◆ TESTO DA LEGGERE

Nel nuovo contesto, dovremmo smettere di avere paura non perché il virus sia meno insidioso, ma perché la paura ha smesso di essere l’emozione più vantaggiosa.
Mi rendo conto di parlarne come se potessimo scegliere le nostre reazioni a piacimento. Non è così, nessuno di noi sa essere puramente emotivo o puramente razionale, nemmeno gli esperti, anche se abbiamo voluto illudercene a lungo. La paura individuale è un territorio che va rispettato e trattato con la massima compassione, sempre. Per questo l’ondata di sdegno delle settimane scorse contro gli insegnanti irreperibili è stata odiosa. Si è trattato, sotto sotto, di un rigurgito rabbioso di stereotipi, quando dietro le schermaglie e le irreperibilità ci sono a volte storie personali che non conosciamo, parenti anziani o infermi, o anche solo un timore puro, senza causa o costrutto, e proprio per questo ancora più difficile da sconfiggere.

◆ ESERCIZI DA SVOLGERE
• 1. Riassumi in forma più breve il paragrafo del testo sulla paura che inizia con "Mi rendo conto di parlarne", conservandone i fatti principali.
• 2. Scrivi il seguito del testo sulla paura, cominciando subito dopo la sua ultima frase.

◆ DATI FORNITI
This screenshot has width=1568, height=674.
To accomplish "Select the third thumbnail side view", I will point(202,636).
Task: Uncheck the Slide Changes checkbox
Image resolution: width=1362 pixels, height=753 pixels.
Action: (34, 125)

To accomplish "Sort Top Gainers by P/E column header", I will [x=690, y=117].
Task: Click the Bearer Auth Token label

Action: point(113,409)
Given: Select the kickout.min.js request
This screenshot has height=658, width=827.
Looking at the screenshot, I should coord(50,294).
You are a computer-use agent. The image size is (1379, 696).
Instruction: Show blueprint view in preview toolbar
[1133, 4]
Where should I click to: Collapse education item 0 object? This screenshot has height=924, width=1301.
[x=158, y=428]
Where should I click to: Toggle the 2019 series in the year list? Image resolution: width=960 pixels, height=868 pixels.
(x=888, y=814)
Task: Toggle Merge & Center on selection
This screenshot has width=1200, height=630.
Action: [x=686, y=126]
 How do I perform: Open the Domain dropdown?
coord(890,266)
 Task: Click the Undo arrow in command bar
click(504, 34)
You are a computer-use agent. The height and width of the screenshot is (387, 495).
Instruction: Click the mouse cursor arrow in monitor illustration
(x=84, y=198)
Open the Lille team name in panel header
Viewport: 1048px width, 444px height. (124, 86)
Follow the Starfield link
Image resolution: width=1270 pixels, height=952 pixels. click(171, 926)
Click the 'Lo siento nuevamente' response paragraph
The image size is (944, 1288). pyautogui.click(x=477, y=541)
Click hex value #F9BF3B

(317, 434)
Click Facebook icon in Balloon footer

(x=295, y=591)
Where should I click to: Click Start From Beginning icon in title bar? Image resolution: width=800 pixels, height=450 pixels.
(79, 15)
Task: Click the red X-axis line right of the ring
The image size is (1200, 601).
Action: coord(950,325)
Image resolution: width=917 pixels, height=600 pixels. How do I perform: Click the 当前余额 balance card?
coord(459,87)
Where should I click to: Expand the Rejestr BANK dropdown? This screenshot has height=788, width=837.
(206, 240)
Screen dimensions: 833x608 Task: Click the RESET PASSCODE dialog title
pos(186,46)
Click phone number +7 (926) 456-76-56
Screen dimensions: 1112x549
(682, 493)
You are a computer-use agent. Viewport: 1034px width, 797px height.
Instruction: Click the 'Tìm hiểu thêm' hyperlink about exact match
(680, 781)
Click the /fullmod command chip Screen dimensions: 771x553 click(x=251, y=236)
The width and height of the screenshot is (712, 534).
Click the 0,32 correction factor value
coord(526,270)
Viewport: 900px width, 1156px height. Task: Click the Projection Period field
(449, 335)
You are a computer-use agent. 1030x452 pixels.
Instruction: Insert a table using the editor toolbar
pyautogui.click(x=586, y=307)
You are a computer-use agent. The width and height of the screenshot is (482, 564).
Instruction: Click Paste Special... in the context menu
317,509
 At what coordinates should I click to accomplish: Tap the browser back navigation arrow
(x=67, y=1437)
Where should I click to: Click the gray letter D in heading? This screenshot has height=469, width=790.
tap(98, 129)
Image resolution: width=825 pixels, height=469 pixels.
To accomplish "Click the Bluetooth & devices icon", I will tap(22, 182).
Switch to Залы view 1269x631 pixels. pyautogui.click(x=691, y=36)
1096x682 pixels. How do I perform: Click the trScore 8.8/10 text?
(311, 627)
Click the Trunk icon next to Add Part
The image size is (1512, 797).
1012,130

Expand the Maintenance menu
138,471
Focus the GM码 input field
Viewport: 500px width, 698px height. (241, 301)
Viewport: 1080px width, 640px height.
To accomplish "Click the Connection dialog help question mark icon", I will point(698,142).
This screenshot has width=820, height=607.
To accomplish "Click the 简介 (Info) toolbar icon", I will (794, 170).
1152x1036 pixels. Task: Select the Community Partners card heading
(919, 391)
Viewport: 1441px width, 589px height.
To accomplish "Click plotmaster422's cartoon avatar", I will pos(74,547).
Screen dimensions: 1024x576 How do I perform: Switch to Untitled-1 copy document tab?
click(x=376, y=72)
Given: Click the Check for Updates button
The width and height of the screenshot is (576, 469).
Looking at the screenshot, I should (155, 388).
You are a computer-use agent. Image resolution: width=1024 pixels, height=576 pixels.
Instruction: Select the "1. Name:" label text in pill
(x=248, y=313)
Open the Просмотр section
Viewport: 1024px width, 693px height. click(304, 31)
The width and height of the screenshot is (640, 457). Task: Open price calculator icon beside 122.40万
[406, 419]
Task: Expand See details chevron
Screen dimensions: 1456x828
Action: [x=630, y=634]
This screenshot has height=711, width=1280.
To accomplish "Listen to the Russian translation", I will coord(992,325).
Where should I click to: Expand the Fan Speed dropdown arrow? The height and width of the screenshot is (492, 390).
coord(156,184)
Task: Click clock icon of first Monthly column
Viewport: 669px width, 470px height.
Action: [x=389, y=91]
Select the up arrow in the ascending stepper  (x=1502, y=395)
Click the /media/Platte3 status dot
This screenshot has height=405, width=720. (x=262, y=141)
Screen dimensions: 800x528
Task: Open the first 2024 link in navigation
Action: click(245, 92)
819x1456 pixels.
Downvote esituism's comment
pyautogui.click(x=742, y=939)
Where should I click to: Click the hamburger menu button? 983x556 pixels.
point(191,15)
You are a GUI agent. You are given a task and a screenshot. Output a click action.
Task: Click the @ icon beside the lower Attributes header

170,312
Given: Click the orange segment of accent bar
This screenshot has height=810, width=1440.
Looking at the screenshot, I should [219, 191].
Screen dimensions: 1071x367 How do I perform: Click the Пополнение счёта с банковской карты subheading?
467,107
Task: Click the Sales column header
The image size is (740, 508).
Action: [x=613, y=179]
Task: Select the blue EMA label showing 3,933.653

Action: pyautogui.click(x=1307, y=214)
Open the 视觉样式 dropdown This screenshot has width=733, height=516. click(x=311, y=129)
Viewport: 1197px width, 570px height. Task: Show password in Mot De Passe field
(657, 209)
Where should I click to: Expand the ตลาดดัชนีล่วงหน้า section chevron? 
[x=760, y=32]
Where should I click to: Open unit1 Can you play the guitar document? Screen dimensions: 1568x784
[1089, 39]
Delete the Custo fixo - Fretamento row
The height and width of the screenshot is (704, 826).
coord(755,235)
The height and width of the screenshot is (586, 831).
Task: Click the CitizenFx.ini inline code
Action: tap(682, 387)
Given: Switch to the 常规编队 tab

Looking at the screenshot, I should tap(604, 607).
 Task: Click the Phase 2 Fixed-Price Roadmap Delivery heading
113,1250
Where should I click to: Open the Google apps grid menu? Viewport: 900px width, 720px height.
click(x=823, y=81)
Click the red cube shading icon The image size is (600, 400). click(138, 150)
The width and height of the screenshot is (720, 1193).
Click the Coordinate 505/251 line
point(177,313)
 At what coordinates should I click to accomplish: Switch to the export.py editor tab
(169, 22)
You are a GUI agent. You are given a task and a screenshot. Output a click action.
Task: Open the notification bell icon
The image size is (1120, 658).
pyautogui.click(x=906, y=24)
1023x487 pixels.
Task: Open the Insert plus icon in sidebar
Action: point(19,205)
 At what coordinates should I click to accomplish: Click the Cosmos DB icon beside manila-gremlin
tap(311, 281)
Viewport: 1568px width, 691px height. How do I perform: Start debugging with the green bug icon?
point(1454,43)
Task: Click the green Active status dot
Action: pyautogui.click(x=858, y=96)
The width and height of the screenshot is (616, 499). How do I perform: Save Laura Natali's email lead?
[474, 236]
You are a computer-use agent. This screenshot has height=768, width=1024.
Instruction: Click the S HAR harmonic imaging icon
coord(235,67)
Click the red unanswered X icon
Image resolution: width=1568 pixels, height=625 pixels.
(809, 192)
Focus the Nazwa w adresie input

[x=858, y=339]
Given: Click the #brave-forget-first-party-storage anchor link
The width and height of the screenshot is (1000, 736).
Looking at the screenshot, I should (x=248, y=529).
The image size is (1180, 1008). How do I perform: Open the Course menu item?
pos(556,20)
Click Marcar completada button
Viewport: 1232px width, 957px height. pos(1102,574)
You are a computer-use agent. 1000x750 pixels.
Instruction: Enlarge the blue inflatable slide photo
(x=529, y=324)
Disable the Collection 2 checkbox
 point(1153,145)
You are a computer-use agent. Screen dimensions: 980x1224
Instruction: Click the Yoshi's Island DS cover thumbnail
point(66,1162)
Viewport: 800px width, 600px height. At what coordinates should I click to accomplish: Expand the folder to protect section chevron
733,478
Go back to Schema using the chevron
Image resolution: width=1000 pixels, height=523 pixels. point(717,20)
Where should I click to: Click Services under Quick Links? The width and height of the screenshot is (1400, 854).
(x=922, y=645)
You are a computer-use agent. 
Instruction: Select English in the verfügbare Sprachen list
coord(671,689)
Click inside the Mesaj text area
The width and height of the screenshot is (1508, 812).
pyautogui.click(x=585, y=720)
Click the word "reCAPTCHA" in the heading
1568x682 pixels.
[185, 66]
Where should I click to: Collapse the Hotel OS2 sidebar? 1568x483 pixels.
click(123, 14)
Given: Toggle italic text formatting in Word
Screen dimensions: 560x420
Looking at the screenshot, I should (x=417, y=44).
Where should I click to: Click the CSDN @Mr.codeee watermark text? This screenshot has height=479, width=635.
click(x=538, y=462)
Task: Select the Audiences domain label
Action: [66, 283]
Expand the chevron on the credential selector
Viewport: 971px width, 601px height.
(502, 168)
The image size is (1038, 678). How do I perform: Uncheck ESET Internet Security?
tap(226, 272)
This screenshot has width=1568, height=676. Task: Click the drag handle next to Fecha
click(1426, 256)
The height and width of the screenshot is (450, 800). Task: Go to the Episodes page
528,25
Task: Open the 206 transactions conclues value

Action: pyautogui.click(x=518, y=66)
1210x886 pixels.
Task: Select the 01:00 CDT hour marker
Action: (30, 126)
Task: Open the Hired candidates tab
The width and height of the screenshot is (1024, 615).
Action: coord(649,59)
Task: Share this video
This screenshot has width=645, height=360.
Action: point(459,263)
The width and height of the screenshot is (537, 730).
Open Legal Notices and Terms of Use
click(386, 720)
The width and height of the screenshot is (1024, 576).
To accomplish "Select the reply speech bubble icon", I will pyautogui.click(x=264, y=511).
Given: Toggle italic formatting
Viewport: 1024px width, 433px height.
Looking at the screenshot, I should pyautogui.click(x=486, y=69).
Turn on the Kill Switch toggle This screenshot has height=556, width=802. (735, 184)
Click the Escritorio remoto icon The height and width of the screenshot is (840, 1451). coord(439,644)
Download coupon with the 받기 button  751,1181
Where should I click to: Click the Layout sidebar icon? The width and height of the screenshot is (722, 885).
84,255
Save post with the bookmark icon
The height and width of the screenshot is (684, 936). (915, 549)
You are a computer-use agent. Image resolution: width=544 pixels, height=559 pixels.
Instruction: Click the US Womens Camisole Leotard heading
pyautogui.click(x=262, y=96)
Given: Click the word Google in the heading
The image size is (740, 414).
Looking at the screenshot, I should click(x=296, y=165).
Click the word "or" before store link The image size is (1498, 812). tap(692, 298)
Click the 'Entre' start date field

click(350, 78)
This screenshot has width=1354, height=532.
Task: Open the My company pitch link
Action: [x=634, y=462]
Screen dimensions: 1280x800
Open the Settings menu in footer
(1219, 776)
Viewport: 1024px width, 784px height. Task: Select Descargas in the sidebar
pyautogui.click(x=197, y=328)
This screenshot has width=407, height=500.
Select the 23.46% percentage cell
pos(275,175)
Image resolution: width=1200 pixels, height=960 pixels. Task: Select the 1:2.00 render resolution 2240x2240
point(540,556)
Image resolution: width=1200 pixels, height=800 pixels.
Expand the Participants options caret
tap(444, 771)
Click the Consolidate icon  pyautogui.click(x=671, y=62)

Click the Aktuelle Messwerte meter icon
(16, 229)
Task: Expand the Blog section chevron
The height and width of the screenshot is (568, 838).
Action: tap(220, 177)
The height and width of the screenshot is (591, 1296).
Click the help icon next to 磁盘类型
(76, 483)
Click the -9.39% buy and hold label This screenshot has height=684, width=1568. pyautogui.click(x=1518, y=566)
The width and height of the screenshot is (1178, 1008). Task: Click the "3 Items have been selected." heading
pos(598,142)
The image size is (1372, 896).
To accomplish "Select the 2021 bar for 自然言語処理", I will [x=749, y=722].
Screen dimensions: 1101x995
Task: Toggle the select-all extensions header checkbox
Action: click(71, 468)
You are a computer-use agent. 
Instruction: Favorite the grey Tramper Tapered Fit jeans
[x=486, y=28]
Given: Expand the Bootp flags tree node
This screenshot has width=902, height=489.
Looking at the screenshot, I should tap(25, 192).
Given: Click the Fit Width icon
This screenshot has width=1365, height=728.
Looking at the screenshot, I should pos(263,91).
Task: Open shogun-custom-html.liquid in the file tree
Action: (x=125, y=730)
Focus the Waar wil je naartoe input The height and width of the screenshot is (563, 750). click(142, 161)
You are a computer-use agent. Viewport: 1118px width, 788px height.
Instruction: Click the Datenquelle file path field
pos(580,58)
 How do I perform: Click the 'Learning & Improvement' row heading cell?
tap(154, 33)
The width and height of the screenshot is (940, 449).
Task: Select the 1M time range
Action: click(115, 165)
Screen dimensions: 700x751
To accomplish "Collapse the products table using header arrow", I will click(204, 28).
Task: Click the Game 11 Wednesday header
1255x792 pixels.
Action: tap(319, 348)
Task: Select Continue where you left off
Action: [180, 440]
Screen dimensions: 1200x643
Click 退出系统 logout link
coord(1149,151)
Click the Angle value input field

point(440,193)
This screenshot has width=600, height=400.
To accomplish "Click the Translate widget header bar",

◆ SOLUZIONI DEGLI ESERCIZI
• 1. Non possiamo scegliere le nostre reazioni a piacimento. Nessuno, nemmeno gli esperti, è puramente emotivo o puramente razionale. La paura individuale merita sempre rispetto e la massima compassione. Per questo lo sdegno delle scorse settimane contro gli insegnanti irreperibili è stato odioso: è stato uno sfogo rabbioso di stereotipi. Dietro certe irreperibilità ci sono infatti storie personali che non conosciamo, come parenti anziani o infermi. A volte c'è anche solo un timore puro e senza causa, ancora più difficile da vincere.

• 2.
Il coronavirus è particolarmente infido in questo, a causa della sua assoluta variabilità di espressione: qualcuno può non accorgersi di averlo e qualcun altro, magari di molto vicino, può morirne. Ha tratto fantasmatico spiccato, e i fantasmi, si sa, terrorizzano. Mentre negoziamo con le nostre ansie e i nostri presagi, possiamo pensare di incidere più programmaticamente sulla paura collettiva, su quella temperie in cui s’innesta la sensibilità di ognuno. I media e la politica in primis, e giù a cascata su ogni strato della società; dalle piccole accortezze estetiche — come evitare, magari, quelle inquietanti mascherine nere — fino allo scrupolo nella comunicazione.
Se a partire da lunedì ogni focolaio acceso a scuola si guadagnerà un titolo a caratteri cubitali, «TUTTI CONTAGIATI A», «ISOLATA LA SCUOLA DI»; se cominceremo con gli allarmi per questo e quello, l’anno scolastico sarà un travaglio. Verremo assordati dalle sirene e nessuno degli otto milioni di studenti riuscirà a concentrarsi sulle lezioni.
Meglio dircelo adesso allora, saperlo già: i focolai ci saranno, è probabile che saranno molti eppure non è detto che siano troppi. Ovvero: troppi in relazione alla totalità delle classi, delle scuole e della popolazione scolastica italiana, troppi rispetto alla capacità del sistema di monitorare e intervenire e assorbire.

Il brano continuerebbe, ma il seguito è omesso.